Internal-combustion engines
Two-cycle
Whirl through piston-controlled ports
123432, F02B 7502
Patent
active
052032884
DESCRIPTION:
BRIEF SUMMARY
The invention concerns an internal combustion engine of the two-stroke type with a compression-ignition of Diesel type, which comprises at least one cylinder devoid of lateral ports and at least one piston undergoing a reciprocating motion in this cylinder and delimiting with the latter and with a cylinder head a combustion chamber of variable volume, said cylinder head carrying at least one inlet valve and at least one exhaust valve respectively adapted to an air inlet pipe and to an exhaust pipe for the exhaust gas, the axis of the or each inlet valve making with the axis of the cylinder an angle approximately between 30.degree. and 60.degree. so that the stem of this valve is at a greater distance away from the axis of the cylinder than the head of the valve and this head being placed at the inner end of an at least partly cylindrical recess of the cylinder head into which recess a fuel injector discharges and whose depth increases in a regular manner from the periphery toward the center of the combustion chamber without constituting a constriction toward the latter so that, when this valve is open, it allows a flow on only about one half of its periphery in directing the air toward the piston during the scavenging along and in the vicinity of the generatrix of the cylinder which is the most remote from the exhaust valve or valves, the engine being provided with means for starting it up and operating it at low power.
The invention therefore excludes engines having a controlled ignition since their combustion chambers are fed by a homogeneous mixture of air and fuel preformed in a carburettor or by injection in the inlet pipe during the filling stage of the engine, so that there is no problem of the homogenization of the mixture in the combustion chambers.
An engine of the type defined in the preamble is described in U.S. Pat. No. 4,162,662 and the means for starting it up and operating it at low power are described in particular in U.S. Pat. No. 4,995,348.
An object of the invention is to achieve a satisfactory compromise between the following two requirements which will be studied in succession hereinafter:
a) achieve a good scavenging when the piston is in the vicinity of the bottom dead center (BDC) and the inlet and outlet valves are simultaneously opened;
b) permit, by perfecting in this respect the engine described in the aforementioned U.S. Pat.

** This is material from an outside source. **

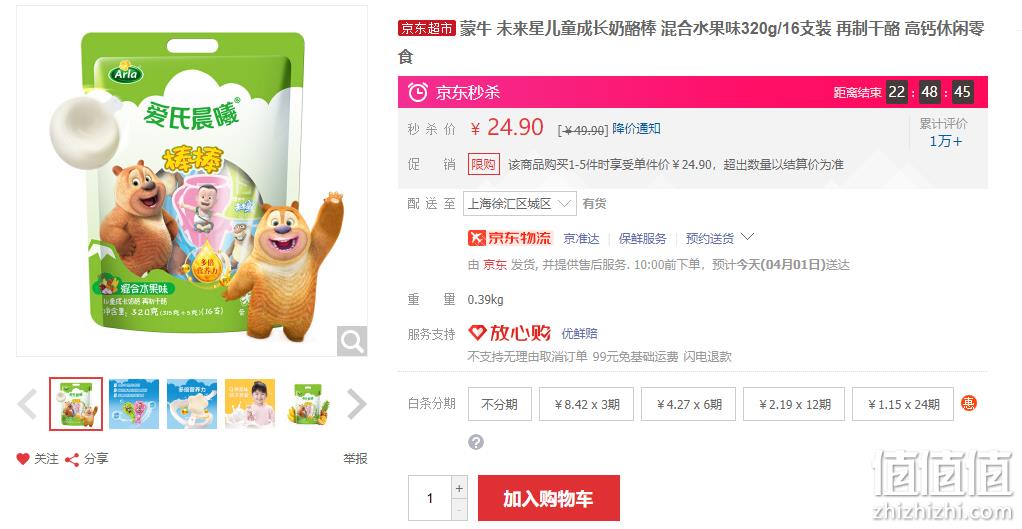Screen dimensions: 1022x529
Task: Select the pink girl thumbnail image
Action: pyautogui.click(x=250, y=404)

No. 4,162,662, a rapid combustion with high efficiency when the piston is in the vicinity of the top dead center (TDC) and the inlet and exhaust valves are simultaneously closed.
As concerns first of all the scavenging, the cylinder head must be as permeable as possible, i.e. it must allow through the maximum amount of fresh air for a given pressure difference between the inlet and the exhaust, and the efficiency of the utilization of the air (designated by "trapping efficiency", i.e. the ratio between the mass of fresh air retained by the working chamber and the mass of fresh air passing through the inlet valve) must be as high as possible. When the two-stroke engine is supercharged by a turbo-compressor unit whose turbine is driven by the exhaust gases, satisfying the two criteria defined hereinbefore is more particularly advantageous. Indeed, the energy balance of the supercharging turbine is then improved, which permits reducing the pressure difference between the inlet and the exhaust of the engine and consequently improving the air/fuel ratio by permitting an improved combustion. Indeed, by reducing the aforementioned pressure difference,
1--the dilution of the exhaust gases fed to the turbine is reduced, which permits increasing the pressure of the supercharging air (greater energy on the upstream side of the turbine);
2--the expansion rate of the turbine is increased, which increases the supercharging pressure and therefore the pressure of the air in the cylinder;
3--the pressure in the cylinder (which is closer to the supercharging pressure since the inlet-cylinder-exhaust pressure difference is decreased) is increased.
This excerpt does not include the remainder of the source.